I wondered why the folders use that design all the time.
Thanks for the reference. My fellow team member.
I think it is the scoring algorithm (including filters) that leads people to try these designs over and over (and win with them). In foldit, helix segments tend to score highest, followed by bonded sheets, with loops scoring worst (partly because of the number of H bonds per segment in these 3 shapes). For a very long time there was a filter allowing no more than 50% of the segments to be helix. So the strategy that tended to get the most points was 1) use as much helix as the filter allows; 2) keep the loops as few and as short as possible; and 3) satisfy the core filter. If you are limited in your helices and minimizing your loops, the rest will necessarily be sheets. If you only use 2 helices (in order to keep the number of loops minimized), the core filter almost demands that they be on the same side of the sheet wall.
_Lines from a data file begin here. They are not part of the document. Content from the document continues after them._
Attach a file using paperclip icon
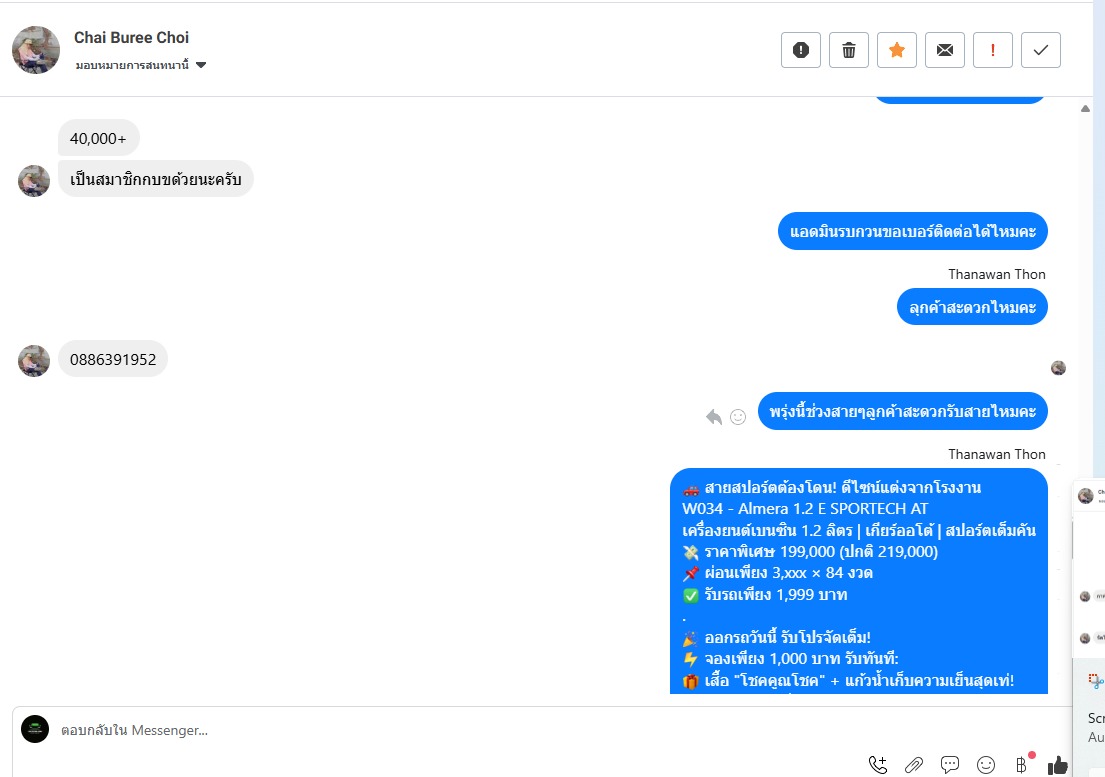 pyautogui.click(x=914, y=764)
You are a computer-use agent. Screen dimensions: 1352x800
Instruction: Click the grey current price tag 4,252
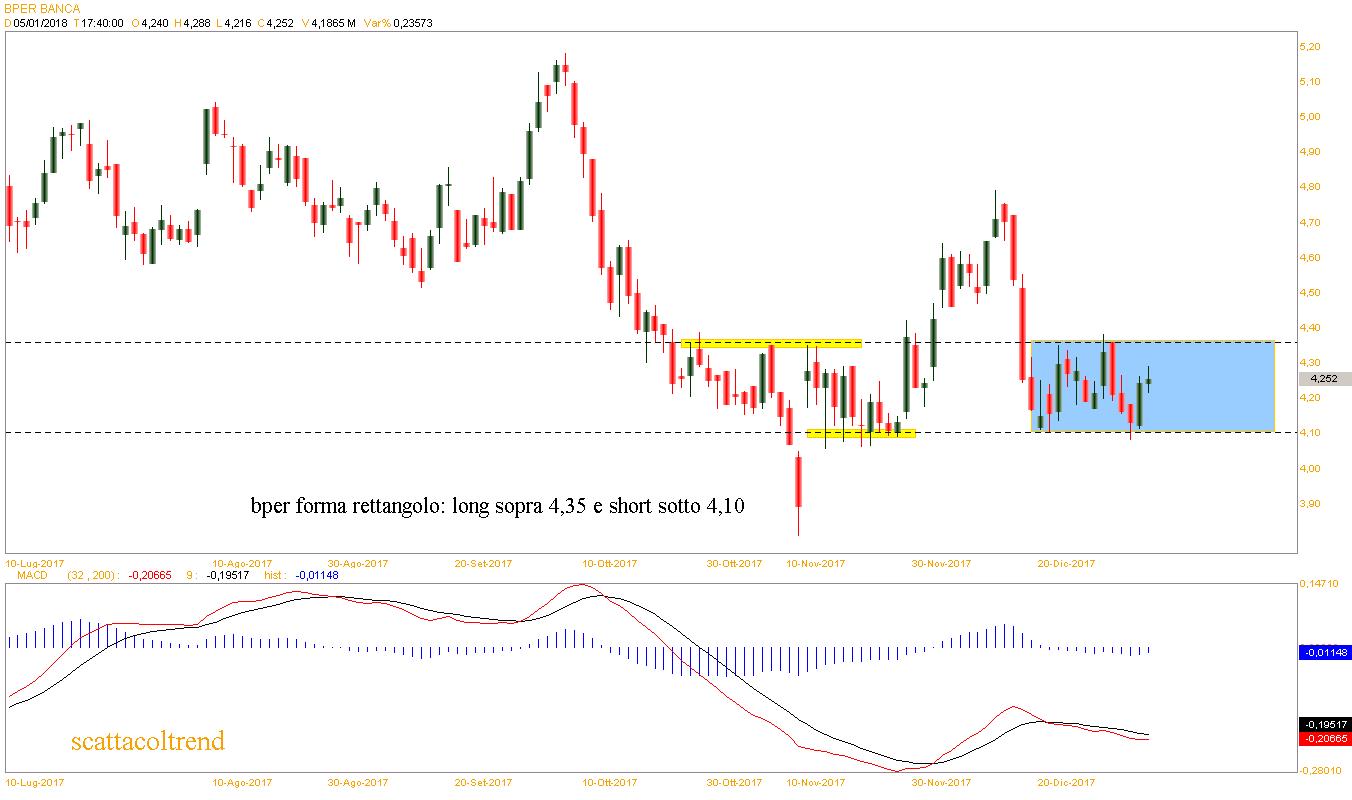click(x=1323, y=379)
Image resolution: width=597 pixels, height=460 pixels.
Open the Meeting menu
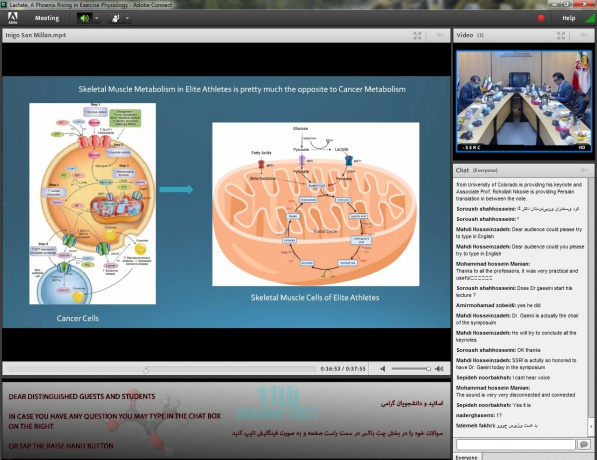[47, 18]
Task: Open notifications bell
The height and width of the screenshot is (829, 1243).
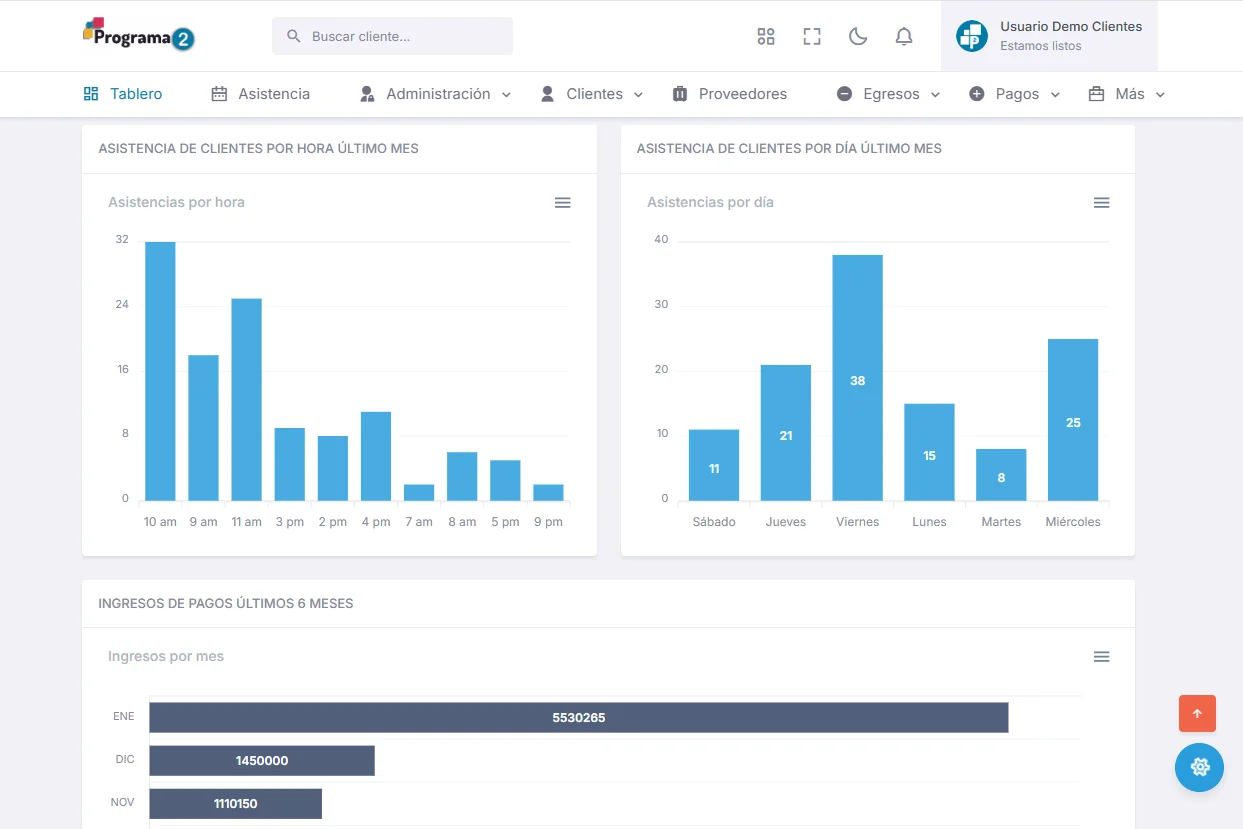Action: pos(904,37)
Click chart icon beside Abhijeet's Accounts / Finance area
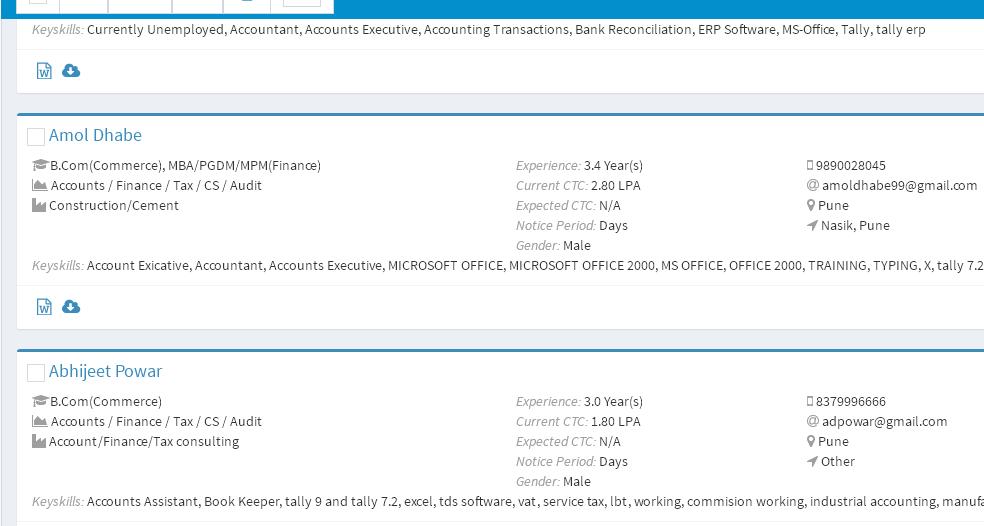The width and height of the screenshot is (984, 526). [39, 421]
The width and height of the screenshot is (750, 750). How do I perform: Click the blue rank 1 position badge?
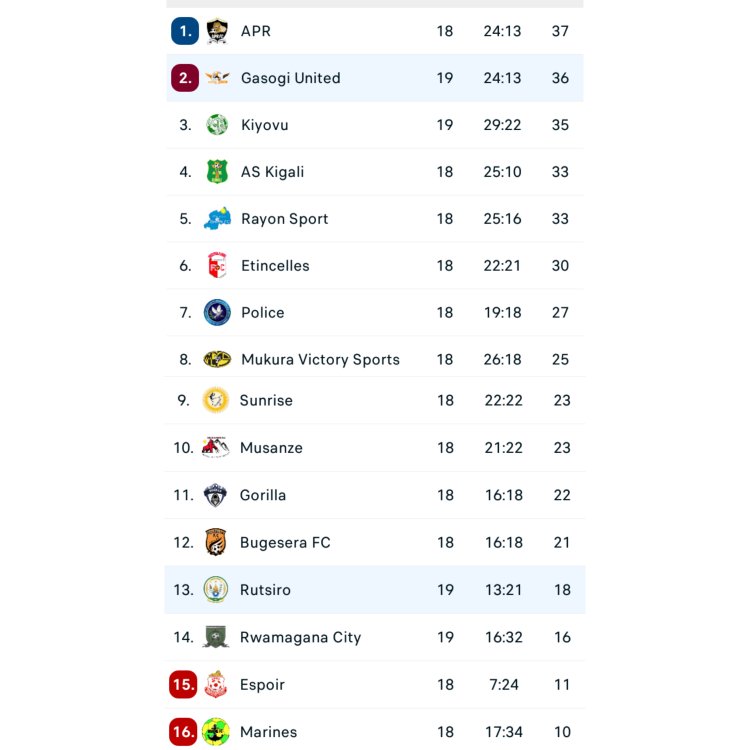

Many players interpret this as two helices followed by 3-5 sheets, or 3-5 sheets followed by 2 helices, but personally I think having at least one sheet-helix-sheet (SHS) area makes the protein more stable and less likely to misfold. Top7 is nice in that its secondary structure sequence is SSHSHSS, so it has two SHS motifs. I generally forgo the long skinny designs (which have the fewest loops) for shorter fatter designs with more sheets and helices, just so I have the freedom to try more different sequences of sheets and helices, and to sometimes put one or more helices on the "back" side of the sheet wall instead of all on the front.